--- Data excerpts Enclosed Below ---

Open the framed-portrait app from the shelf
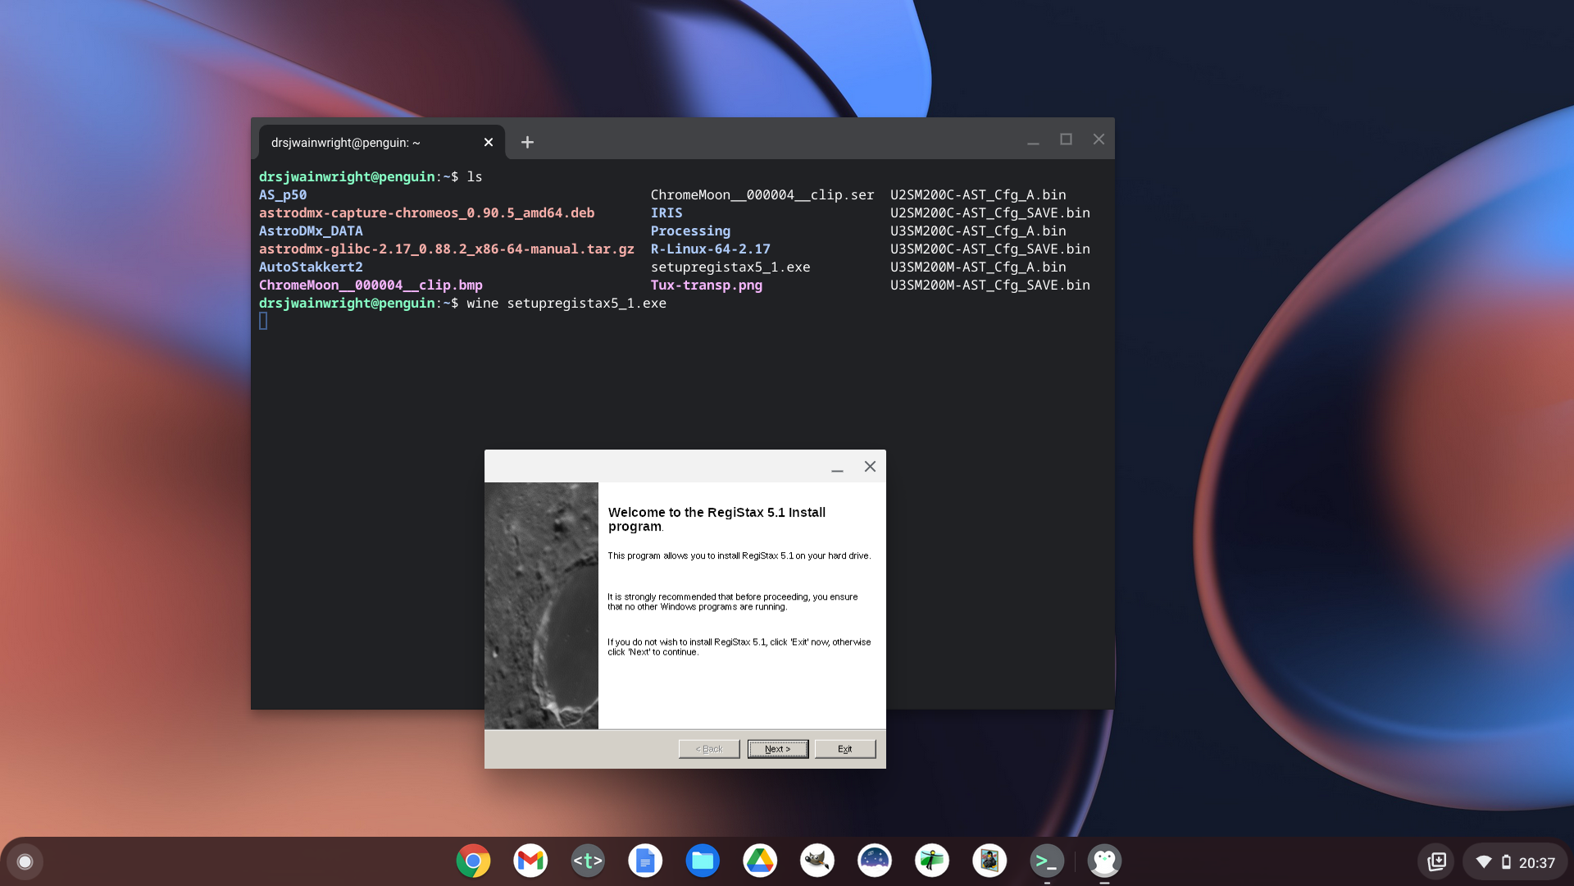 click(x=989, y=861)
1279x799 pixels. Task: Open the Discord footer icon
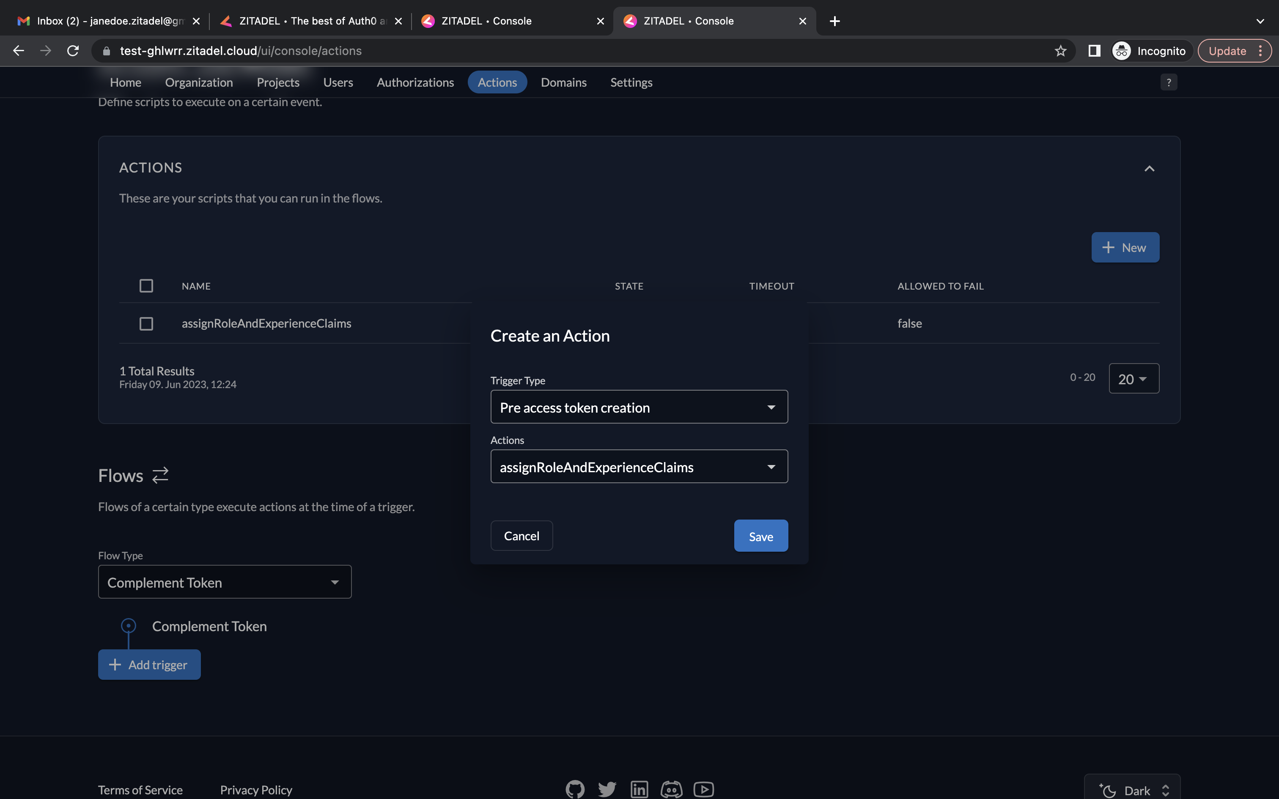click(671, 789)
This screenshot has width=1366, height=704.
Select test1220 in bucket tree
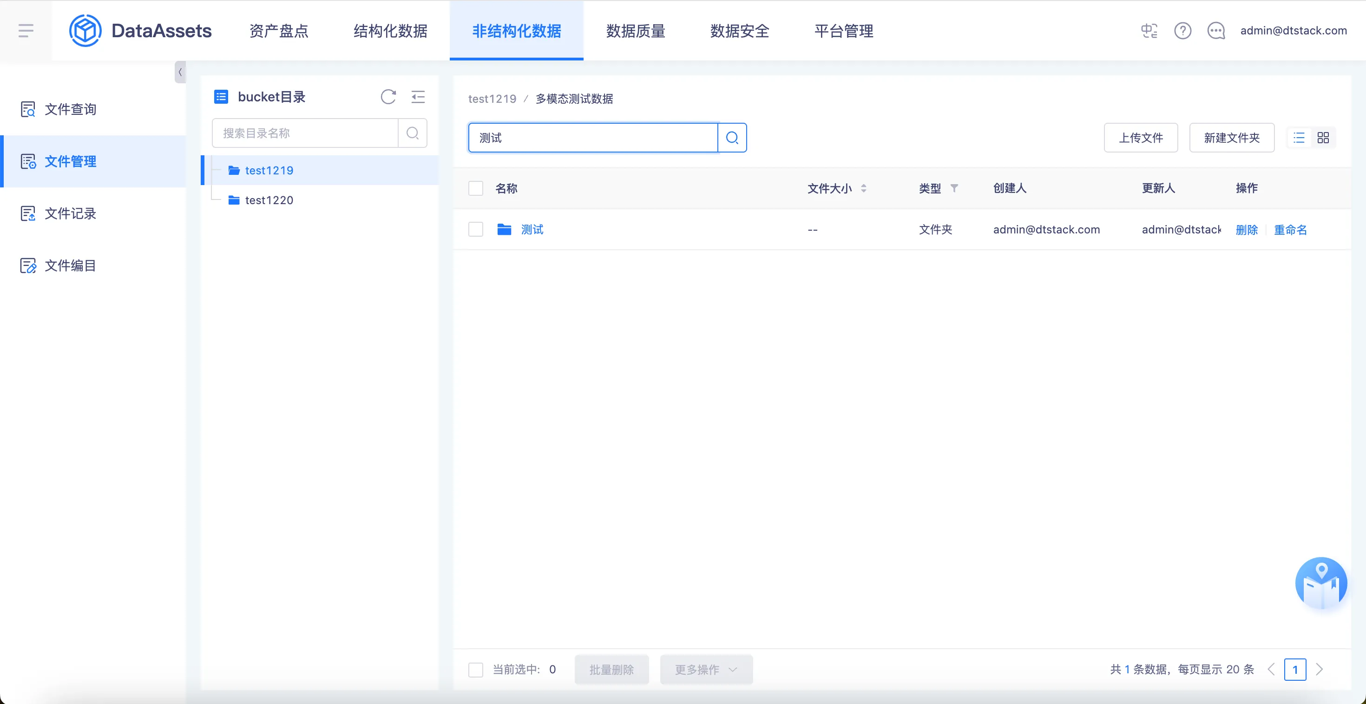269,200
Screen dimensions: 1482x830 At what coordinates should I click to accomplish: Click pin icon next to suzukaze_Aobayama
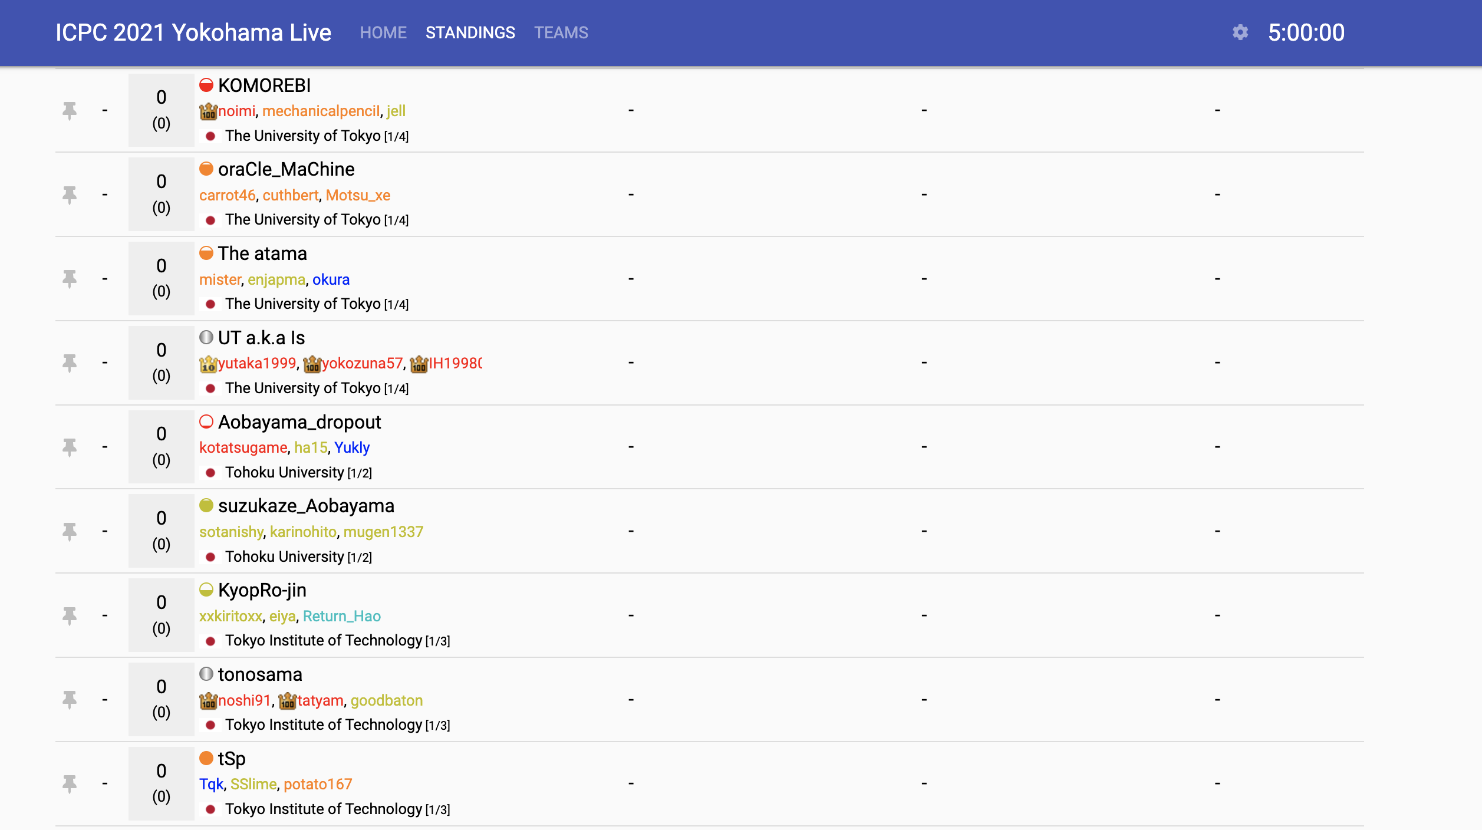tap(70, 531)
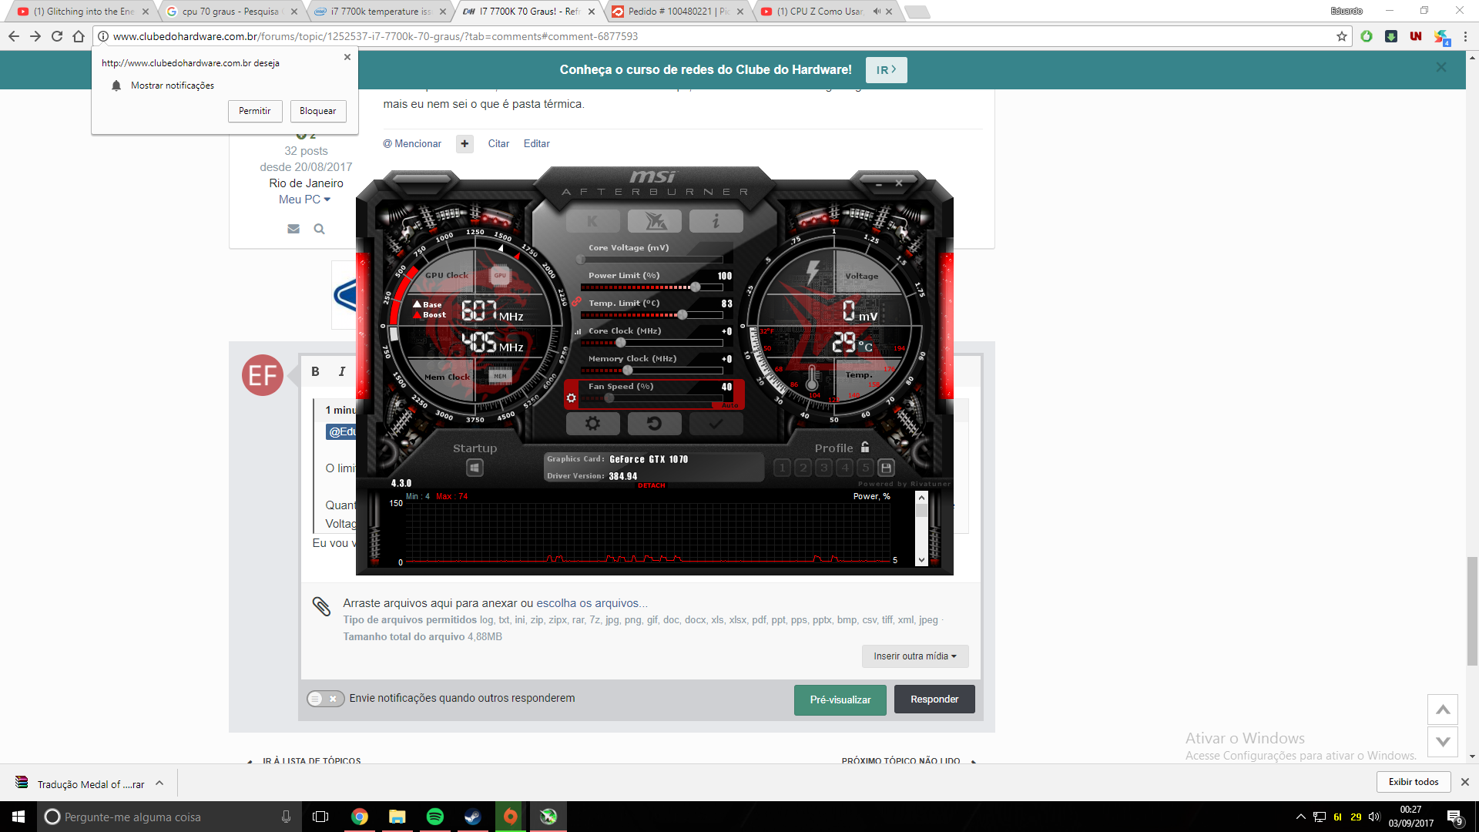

--- End of Enclosed Data excerpts ---

Work request
Return each record exactly as given, excluding any image.

Response area
Open the framed-portrait app from the shelf
 click(x=989, y=861)
1279x799 pixels. Task: Open the Discord footer icon
click(671, 789)
This screenshot has width=1366, height=704.
Select test1220 in bucket tree
269,200
Screen dimensions: 1482x830 At what coordinates should I click to accomplish: Click pin icon next to suzukaze_Aobayama
tap(70, 531)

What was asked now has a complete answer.